There are a number of currently uncontrollable and damaging fires in the area where I live. The other night, my older son (Son), in trying to return home in the evening after work, found that many obstacles got in his way, most especially stupers (short again, for appallingly stupid persons).

During the evening, a widespread power outage took place, as did widespread stupidity. All street lights, signals, stores and homes lacked electricity. Vehicles driving provided the only source of light. In this almost complete darkness, chaos ensued, as people attempted to make their way home. Son reported that many intersections contained traffic accidents. As you may imagine, if there’s even one stuper involved, Murphy’s Law (if anything can go wrong, it will) instantly comes into play.

Although Murphy’s Law originally referred to the failure of scientific or inanimate objects, I ask you, is not a stuper’s brain an inanimate object? Anecdotally, the law has also suggested that some individuals appear to manifest a Murphy Field. When these individuals are around systems that function normally, the systems suddenly fail or operate erratically. Isn’t that so true of stupers?

Son reported that as long as one was cautious, accidents were avoidable. But how about when pedestrian stupers hurled themselves into major boulevards in the darkness trying to cross busy streets in order to get a ringside seat, closer to the fires? Suicide gawkers raced around at night, on foot, in a mad tizzy lest they miss any action. Safety was not an issue. Neither was the possibility of giving aid or assistance to the fire crews.

“Some cars were pulled over, but then there were a few who just stopped in the middle of the street,” Son said in disbelief. “Stupers had their elbows on top of their cars and were just getting a big thrill out of this disaster. I was amazed at how many people were gawking.”

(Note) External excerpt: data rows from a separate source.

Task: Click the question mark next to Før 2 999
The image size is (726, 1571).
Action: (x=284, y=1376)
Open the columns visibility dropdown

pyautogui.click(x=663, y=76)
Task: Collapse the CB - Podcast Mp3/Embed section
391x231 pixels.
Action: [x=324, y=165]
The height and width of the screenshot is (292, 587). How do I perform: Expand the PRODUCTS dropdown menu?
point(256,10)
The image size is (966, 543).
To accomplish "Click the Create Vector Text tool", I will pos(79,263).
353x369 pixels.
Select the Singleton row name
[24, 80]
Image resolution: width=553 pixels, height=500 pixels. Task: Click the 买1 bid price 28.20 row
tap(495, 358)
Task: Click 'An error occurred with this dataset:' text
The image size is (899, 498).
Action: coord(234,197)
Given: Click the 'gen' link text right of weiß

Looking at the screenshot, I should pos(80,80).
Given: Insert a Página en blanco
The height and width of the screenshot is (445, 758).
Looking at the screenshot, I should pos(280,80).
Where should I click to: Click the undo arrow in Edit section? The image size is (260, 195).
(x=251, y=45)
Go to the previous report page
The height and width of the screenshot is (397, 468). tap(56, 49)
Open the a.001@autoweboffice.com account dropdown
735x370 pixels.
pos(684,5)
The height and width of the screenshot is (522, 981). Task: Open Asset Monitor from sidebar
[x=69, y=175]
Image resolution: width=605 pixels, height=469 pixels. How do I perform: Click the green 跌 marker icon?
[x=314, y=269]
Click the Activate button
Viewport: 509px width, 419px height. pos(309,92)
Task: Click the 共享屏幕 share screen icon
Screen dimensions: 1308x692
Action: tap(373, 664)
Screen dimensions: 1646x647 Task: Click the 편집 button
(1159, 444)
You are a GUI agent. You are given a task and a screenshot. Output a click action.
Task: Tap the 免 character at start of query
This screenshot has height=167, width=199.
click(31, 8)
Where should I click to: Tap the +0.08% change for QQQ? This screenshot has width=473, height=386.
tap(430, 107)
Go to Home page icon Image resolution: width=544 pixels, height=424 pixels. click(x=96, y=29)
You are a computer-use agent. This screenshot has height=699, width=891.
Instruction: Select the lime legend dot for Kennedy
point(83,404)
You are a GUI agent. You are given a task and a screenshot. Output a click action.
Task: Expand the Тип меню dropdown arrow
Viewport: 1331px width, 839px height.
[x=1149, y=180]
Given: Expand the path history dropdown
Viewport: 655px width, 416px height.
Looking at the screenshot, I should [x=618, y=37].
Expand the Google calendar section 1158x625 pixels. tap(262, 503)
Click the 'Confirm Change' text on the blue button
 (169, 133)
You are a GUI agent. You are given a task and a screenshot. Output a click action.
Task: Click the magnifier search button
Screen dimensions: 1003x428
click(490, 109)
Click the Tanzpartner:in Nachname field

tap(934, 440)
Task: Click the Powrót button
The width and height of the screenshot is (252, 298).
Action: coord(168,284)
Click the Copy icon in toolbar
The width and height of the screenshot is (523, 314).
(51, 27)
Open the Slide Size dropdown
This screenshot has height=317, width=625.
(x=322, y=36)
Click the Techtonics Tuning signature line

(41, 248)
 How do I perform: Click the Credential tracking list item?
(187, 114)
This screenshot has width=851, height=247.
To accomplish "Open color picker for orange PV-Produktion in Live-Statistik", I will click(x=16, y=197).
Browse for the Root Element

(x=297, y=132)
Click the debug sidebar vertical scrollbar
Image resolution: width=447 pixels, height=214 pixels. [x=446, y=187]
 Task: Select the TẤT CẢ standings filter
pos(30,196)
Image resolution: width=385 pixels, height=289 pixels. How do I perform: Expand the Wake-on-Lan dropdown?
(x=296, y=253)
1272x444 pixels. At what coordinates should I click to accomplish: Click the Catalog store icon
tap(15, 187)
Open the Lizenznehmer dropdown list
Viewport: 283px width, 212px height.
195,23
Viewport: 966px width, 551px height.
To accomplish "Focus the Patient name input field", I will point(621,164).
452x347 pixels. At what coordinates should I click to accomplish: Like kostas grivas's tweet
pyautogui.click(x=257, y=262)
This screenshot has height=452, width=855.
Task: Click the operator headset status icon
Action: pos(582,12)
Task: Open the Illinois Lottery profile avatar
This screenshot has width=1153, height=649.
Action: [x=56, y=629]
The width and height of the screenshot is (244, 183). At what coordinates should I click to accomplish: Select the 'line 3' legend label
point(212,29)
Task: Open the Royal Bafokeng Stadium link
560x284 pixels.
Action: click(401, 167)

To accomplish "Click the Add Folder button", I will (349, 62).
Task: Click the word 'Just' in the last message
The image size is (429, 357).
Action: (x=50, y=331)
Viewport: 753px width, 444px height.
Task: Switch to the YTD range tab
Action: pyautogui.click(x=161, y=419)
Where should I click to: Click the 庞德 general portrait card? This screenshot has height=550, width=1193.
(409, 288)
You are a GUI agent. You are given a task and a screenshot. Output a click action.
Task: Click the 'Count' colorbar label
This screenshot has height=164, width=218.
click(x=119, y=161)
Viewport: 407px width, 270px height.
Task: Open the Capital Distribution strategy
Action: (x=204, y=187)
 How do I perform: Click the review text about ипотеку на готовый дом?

I read a similar account of stupers hindering the efforts of fire trucks at a house fire in North Carolina. Consequently, the home burned down. The town’s fire chief said smoke from the blaze attracted a stream of motorists curious as to what was on fire. He stated that a number of stuper motorists detoured just to take a look at what was burning. The influx of motorists quickly jammed the narrow street, preventing desperately needed tanker trucks from reaching the burning house in time.

I plan to apply for a city permit allowing me to round up gawkers during disastrous events. It shouldn’t be difficult as these stupers usually walk in a daze or stand trance like while gawking, so no sedatives or stun guns will be necessary. Then I’ll place them in a large truck similar to those used by the animal shelter (I’m certain the local shelter will loan one to me, once they hear of my good cause).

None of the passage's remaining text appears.